Copy the entries word for word, from the line holding "Open the Extensions puzzle icon" through the last line of the entries, including both. Omit the pictures from your copy.

Click-target data:
— begin —

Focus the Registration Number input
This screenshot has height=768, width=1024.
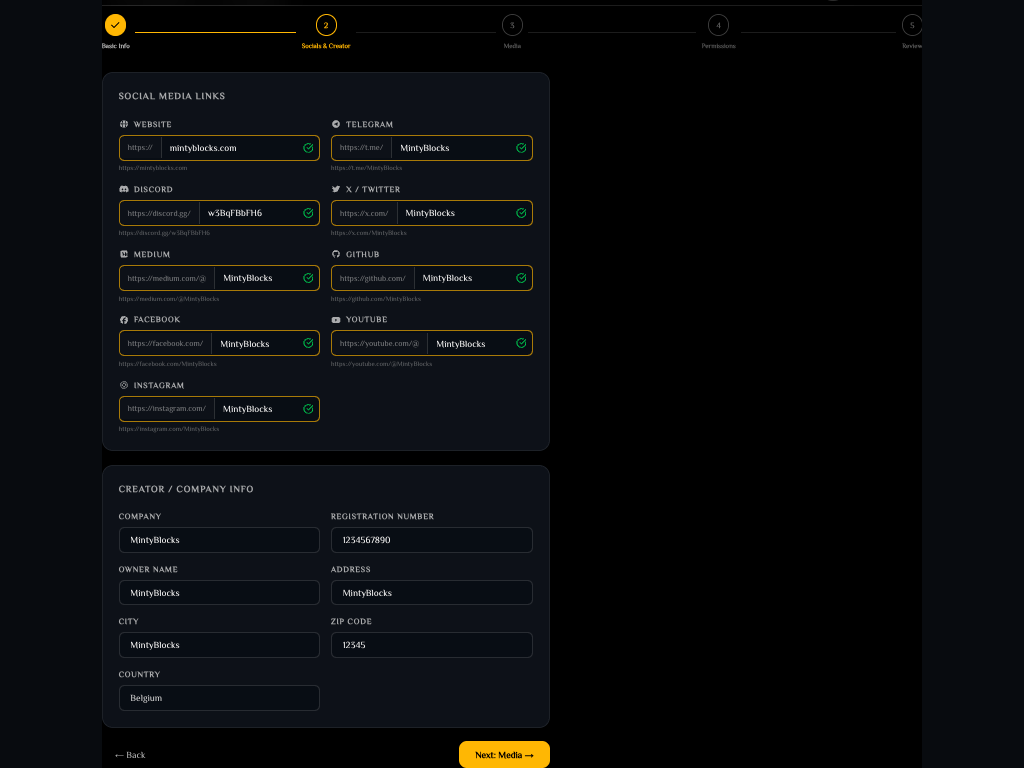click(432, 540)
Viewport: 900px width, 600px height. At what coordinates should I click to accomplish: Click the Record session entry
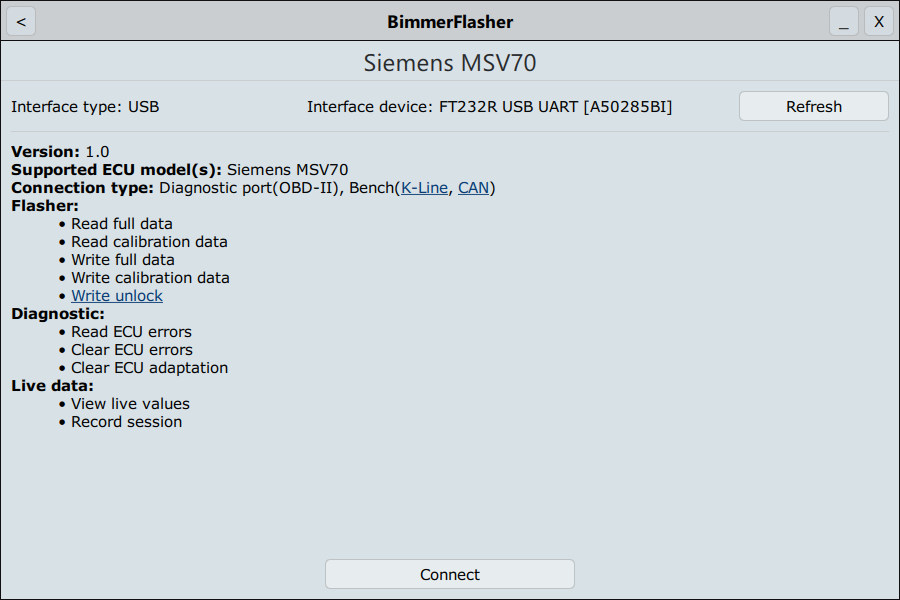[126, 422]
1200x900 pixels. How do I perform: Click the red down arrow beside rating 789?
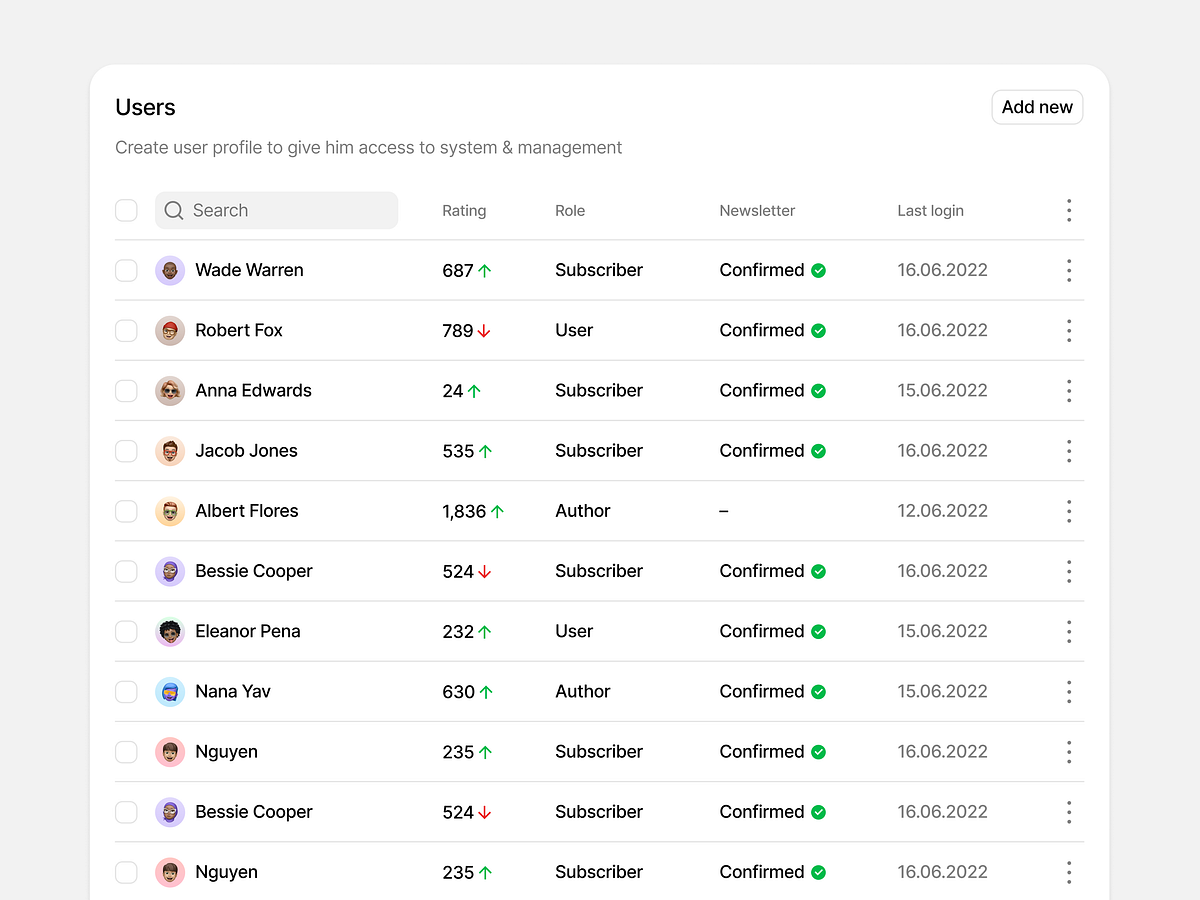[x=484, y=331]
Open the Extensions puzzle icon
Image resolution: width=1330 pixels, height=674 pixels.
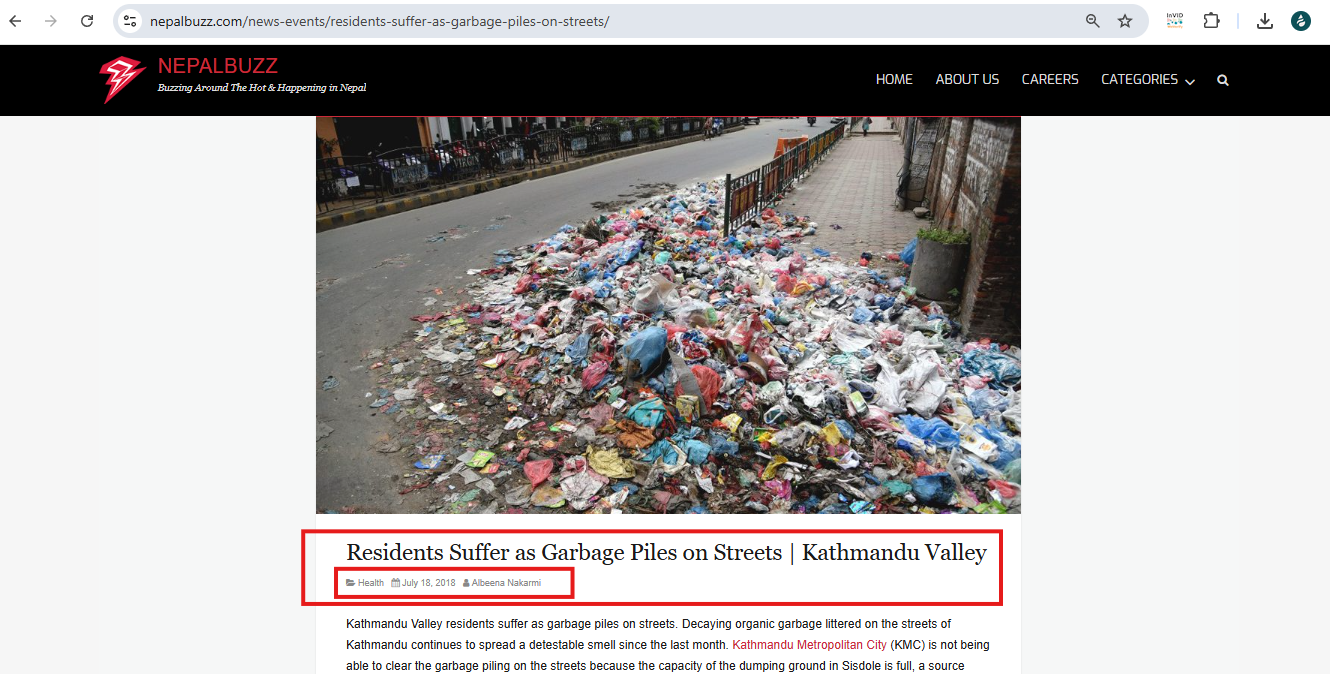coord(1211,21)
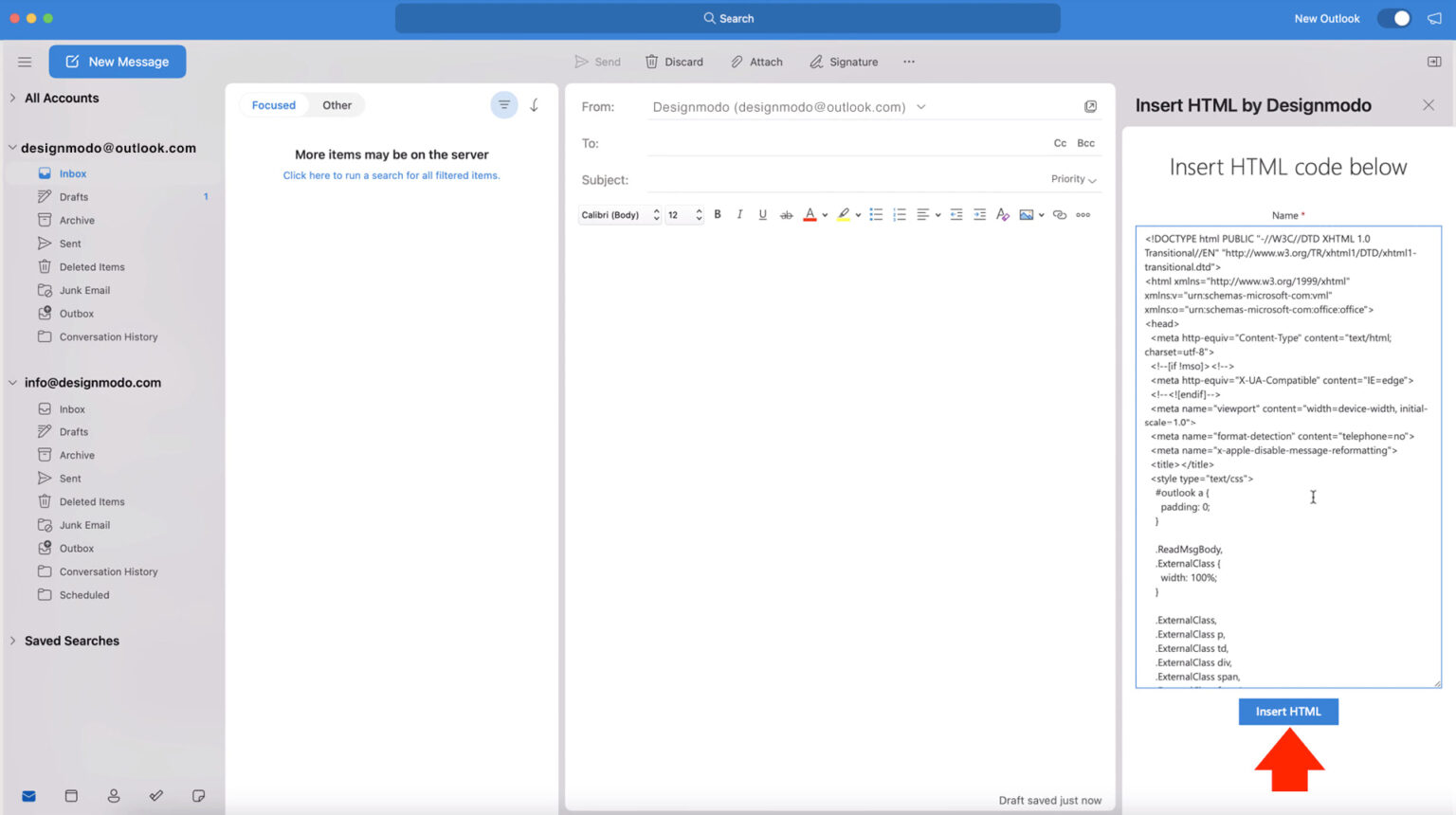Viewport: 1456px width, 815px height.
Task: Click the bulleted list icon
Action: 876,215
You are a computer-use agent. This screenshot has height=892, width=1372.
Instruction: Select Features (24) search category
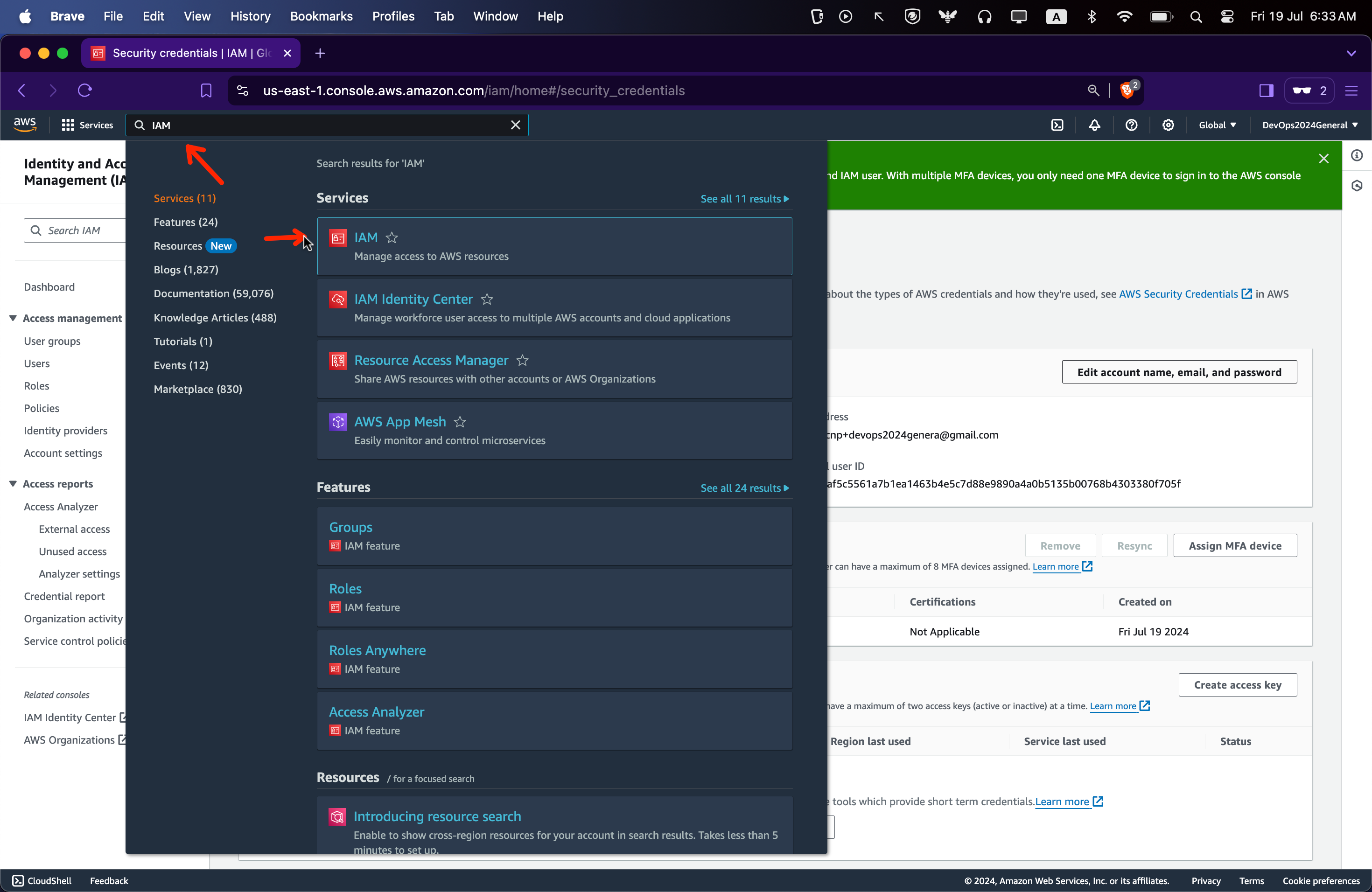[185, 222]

— end —

Result
Open the Extensions puzzle icon
Image resolution: width=1330 pixels, height=674 pixels.
coord(1211,21)
Viewport: 1456px width, 815px height.
Task: Click the bulleted list icon
Action: 876,215
You are a computer-use agent. This screenshot has height=892, width=1372.
Instruction: Select Features (24) search category
[185, 222]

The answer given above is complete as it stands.